→ **The problem**
Tell how many lines in the data contain the word "empty", and leave out everything else.
* * * * * * * * *
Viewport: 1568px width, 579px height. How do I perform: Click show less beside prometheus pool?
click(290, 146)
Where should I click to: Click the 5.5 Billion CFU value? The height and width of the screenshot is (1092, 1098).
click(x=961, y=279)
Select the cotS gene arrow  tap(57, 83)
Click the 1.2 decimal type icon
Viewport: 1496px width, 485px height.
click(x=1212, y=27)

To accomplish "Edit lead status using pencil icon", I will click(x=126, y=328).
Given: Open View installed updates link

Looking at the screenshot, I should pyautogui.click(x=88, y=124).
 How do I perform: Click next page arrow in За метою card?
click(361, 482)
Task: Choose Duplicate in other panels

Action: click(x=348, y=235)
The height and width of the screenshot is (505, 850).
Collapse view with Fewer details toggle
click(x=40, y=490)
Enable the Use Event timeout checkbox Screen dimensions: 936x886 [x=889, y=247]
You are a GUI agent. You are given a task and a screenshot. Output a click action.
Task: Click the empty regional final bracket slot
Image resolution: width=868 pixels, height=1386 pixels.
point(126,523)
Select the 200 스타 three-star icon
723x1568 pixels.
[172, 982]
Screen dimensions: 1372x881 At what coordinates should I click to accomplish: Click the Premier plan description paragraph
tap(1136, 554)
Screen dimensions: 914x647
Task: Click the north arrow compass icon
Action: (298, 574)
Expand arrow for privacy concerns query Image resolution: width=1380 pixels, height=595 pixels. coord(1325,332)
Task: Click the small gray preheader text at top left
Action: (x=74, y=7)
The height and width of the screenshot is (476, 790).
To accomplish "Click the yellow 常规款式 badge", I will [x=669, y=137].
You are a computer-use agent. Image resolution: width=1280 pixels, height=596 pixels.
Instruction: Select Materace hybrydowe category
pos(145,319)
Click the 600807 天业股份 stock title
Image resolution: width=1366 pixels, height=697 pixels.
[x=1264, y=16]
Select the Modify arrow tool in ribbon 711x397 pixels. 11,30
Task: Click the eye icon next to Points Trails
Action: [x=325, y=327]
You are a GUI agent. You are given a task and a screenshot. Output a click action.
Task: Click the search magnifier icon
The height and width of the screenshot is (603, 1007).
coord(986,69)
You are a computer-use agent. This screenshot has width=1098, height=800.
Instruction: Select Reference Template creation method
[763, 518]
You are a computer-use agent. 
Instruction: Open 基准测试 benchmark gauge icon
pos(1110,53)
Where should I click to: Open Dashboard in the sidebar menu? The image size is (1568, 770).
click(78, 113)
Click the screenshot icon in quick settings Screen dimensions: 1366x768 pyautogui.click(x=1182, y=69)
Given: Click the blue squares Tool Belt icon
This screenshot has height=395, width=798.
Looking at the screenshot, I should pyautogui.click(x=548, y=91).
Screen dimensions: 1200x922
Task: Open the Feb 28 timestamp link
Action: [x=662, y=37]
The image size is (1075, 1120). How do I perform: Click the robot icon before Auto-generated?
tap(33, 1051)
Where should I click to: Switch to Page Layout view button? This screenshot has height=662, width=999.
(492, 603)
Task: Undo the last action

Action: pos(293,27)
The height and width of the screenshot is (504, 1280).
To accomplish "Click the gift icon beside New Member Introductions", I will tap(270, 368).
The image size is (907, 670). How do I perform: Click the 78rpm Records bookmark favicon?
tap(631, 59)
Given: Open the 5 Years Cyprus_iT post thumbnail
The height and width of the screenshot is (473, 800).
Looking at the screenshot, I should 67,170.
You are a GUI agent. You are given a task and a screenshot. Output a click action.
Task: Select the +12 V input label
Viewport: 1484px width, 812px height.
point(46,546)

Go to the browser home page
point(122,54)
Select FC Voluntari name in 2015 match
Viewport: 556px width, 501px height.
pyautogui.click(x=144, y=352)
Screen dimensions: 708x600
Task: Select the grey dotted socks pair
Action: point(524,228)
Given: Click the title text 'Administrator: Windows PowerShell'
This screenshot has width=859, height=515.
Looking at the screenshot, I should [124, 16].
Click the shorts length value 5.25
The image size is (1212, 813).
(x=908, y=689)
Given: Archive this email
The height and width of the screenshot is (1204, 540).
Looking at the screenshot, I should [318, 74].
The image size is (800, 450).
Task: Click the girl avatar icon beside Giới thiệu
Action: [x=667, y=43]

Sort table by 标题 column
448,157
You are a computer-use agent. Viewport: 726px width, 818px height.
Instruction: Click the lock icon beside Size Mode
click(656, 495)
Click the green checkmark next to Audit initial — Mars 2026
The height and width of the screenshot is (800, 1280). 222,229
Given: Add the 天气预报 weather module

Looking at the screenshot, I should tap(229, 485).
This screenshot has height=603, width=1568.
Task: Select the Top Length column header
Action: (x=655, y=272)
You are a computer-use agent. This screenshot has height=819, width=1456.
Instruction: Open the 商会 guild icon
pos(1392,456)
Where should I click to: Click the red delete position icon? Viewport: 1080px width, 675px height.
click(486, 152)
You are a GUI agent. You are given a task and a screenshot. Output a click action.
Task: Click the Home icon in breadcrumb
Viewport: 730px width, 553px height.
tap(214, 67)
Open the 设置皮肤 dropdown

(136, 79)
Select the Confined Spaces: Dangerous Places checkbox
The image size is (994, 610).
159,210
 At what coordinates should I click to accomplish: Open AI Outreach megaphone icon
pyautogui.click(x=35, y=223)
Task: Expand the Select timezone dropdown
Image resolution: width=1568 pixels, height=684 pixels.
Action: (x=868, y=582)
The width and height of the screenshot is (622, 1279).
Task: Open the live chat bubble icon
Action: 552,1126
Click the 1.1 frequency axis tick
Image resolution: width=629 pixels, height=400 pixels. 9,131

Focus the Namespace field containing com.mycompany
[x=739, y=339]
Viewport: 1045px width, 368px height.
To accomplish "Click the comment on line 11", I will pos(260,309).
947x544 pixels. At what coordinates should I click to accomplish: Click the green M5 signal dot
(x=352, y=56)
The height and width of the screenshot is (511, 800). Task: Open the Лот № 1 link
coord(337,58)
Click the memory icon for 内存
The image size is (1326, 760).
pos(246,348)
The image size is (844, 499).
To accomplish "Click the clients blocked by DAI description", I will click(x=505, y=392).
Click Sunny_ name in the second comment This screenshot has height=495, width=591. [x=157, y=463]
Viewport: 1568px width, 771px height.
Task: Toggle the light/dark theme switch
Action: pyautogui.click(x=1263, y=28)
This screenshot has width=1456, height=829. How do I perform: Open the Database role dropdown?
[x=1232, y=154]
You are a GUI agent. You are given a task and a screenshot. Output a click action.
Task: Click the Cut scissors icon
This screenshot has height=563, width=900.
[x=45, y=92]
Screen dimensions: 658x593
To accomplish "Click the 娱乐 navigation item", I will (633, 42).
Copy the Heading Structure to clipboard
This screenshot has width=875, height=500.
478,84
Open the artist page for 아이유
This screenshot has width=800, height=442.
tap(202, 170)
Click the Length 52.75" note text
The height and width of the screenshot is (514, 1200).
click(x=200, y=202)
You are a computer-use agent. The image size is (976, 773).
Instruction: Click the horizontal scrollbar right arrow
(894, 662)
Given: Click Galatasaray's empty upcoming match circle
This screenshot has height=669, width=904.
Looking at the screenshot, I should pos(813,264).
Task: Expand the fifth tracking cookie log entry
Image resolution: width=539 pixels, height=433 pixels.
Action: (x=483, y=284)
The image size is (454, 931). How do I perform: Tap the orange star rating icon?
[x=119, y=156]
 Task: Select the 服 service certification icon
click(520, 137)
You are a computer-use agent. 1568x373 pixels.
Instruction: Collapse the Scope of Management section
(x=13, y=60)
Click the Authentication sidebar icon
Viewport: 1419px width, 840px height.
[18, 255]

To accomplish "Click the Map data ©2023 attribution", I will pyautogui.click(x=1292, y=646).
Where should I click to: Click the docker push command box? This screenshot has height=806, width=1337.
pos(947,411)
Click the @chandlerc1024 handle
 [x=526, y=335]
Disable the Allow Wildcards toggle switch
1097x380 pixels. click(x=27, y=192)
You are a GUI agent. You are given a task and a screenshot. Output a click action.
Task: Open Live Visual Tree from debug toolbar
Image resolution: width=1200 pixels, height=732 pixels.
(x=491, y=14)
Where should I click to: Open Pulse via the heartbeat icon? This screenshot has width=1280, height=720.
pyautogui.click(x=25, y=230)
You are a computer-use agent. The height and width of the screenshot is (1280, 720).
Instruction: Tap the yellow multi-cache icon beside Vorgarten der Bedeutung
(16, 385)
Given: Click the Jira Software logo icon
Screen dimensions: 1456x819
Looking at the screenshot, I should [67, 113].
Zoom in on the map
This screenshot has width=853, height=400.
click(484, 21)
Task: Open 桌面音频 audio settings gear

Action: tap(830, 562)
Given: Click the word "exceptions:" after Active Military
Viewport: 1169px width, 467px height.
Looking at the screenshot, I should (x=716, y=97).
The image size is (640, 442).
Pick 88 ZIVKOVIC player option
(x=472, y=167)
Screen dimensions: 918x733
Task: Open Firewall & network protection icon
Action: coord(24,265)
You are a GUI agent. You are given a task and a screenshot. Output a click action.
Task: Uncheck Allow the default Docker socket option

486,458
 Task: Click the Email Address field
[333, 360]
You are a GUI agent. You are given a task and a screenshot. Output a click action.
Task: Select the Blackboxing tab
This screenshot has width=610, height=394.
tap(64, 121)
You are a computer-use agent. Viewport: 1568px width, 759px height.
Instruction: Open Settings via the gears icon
* * * * * * * * *
→ **Response to the task**
2